**TASK**
Can you copy the listing below line for line, keeping every character unchanged?

Item-finding records:
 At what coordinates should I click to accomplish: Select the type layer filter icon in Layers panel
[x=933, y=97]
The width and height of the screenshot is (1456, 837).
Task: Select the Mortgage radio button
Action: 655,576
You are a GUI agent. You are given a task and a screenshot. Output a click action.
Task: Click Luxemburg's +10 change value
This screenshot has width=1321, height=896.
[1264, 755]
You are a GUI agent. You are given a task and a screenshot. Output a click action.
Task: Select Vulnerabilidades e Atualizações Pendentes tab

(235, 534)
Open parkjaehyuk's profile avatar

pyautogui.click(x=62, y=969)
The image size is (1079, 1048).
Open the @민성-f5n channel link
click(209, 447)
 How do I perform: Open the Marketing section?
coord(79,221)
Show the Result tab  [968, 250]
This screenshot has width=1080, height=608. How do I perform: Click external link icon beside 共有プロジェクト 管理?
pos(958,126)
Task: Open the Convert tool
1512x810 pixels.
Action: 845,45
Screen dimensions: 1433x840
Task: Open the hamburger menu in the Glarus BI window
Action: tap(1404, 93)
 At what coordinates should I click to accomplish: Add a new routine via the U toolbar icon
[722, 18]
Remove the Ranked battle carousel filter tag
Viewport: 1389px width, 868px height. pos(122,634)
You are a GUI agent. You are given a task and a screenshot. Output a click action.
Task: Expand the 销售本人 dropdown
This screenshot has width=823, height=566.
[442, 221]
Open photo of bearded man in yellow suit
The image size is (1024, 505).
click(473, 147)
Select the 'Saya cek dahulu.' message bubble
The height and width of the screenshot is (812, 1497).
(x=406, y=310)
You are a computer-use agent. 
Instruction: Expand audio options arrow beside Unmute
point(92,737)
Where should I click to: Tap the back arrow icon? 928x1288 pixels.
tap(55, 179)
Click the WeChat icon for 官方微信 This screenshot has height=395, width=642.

**TASK OUTPUT**
 At what coordinates should I click to accomplish: Select the type layer filter icon in Layers panel
[x=933, y=97]
The width and height of the screenshot is (1456, 837).
Task: Select the Mortgage radio button
Action: 655,576
You are a GUI agent. You are given a task and a screenshot. Output a click action.
Task: Click Luxemburg's +10 change value
This screenshot has width=1321, height=896.
[1264, 755]
You are a GUI agent. You are given a task and a screenshot. Output a click action.
Task: Select Vulnerabilidades e Atualizações Pendentes tab

(235, 534)
Open parkjaehyuk's profile avatar

pyautogui.click(x=62, y=969)
The image size is (1079, 1048).
Open the @민성-f5n channel link
click(209, 447)
 How do I perform: Open the Marketing section?
coord(79,221)
Show the Result tab  [968, 250]
This screenshot has width=1080, height=608. How do I perform: Click external link icon beside 共有プロジェクト 管理?
pos(958,126)
Task: Open the Convert tool
1512x810 pixels.
Action: 845,45
Screen dimensions: 1433x840
Task: Open the hamburger menu in the Glarus BI window
Action: tap(1404, 93)
 At what coordinates should I click to accomplish: Add a new routine via the U toolbar icon
[722, 18]
Remove the Ranked battle carousel filter tag
Viewport: 1389px width, 868px height. pos(122,634)
You are a GUI agent. You are given a task and a screenshot. Output a click action.
Task: Expand the 销售本人 dropdown
This screenshot has width=823, height=566.
[442, 221]
Open photo of bearded man in yellow suit
The image size is (1024, 505).
click(473, 147)
Select the 'Saya cek dahulu.' message bubble
The height and width of the screenshot is (812, 1497).
(x=406, y=310)
You are a computer-use agent. 
Instruction: Expand audio options arrow beside Unmute
point(92,737)
Where should I click to: Tap the back arrow icon? 928x1288 pixels.
tap(55, 179)
Click the WeChat icon for 官方微信 This screenshot has height=395, width=642.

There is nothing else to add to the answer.